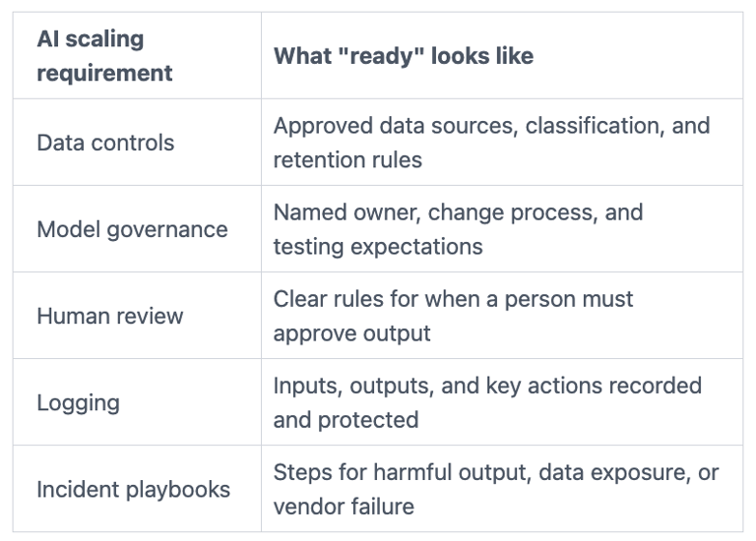Viewport: 756px width, 541px height.
Task: Click the words 'retention rules'
Action: tap(347, 160)
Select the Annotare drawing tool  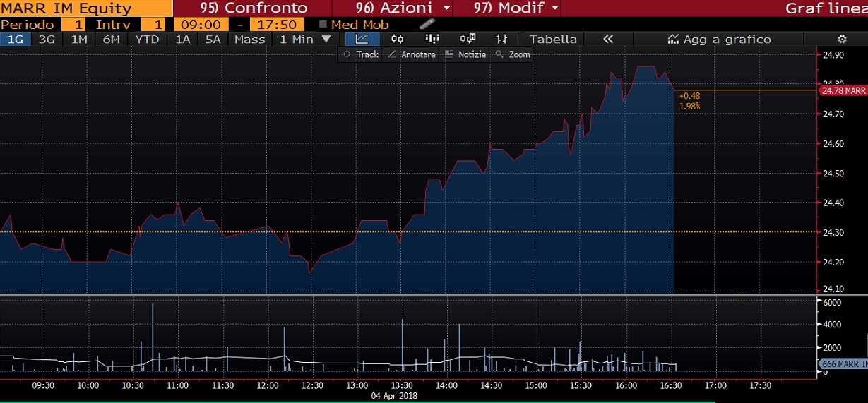pos(411,54)
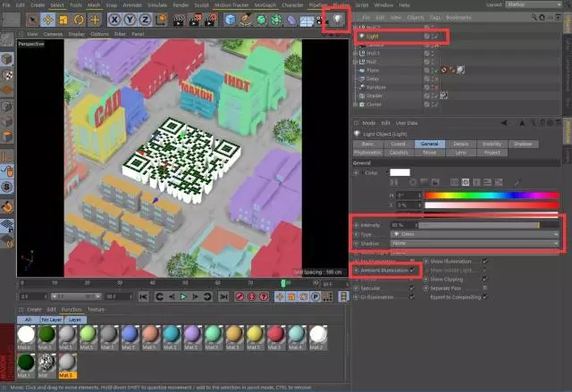572x392 pixels.
Task: Toggle the Show Illumination checkbox
Action: pyautogui.click(x=484, y=260)
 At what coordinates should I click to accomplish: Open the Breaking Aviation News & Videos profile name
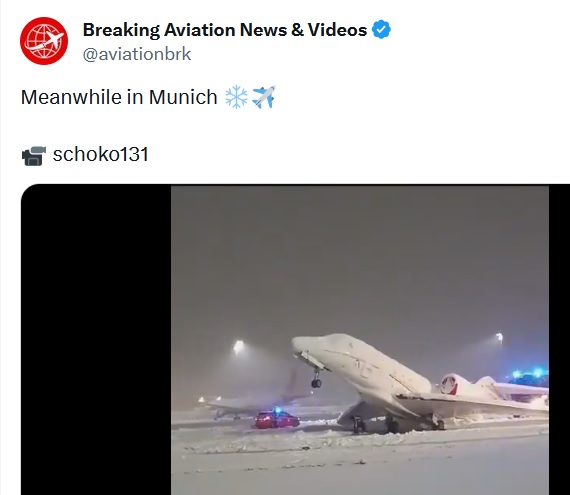[225, 30]
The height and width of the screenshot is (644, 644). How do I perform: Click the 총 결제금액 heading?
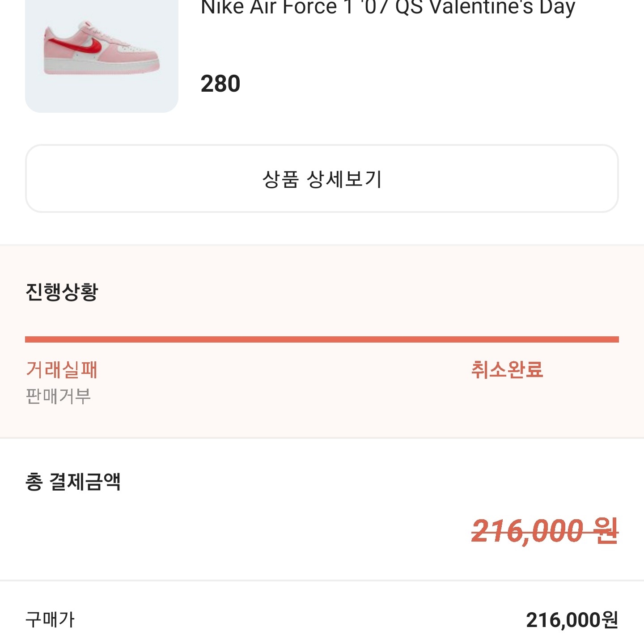73,482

********************

Repeat verbatim the lines from the one holding "At what coordinates" through the end of the listing above, both ends included, but not the pictures.

**EXERCISE OUTPUT**:
 At what coordinates should I click to accomplish: Open the Breaking Aviation News & Videos profile name
[225, 30]
The height and width of the screenshot is (644, 644). How do I perform: Click the 총 결제금액 heading?
73,482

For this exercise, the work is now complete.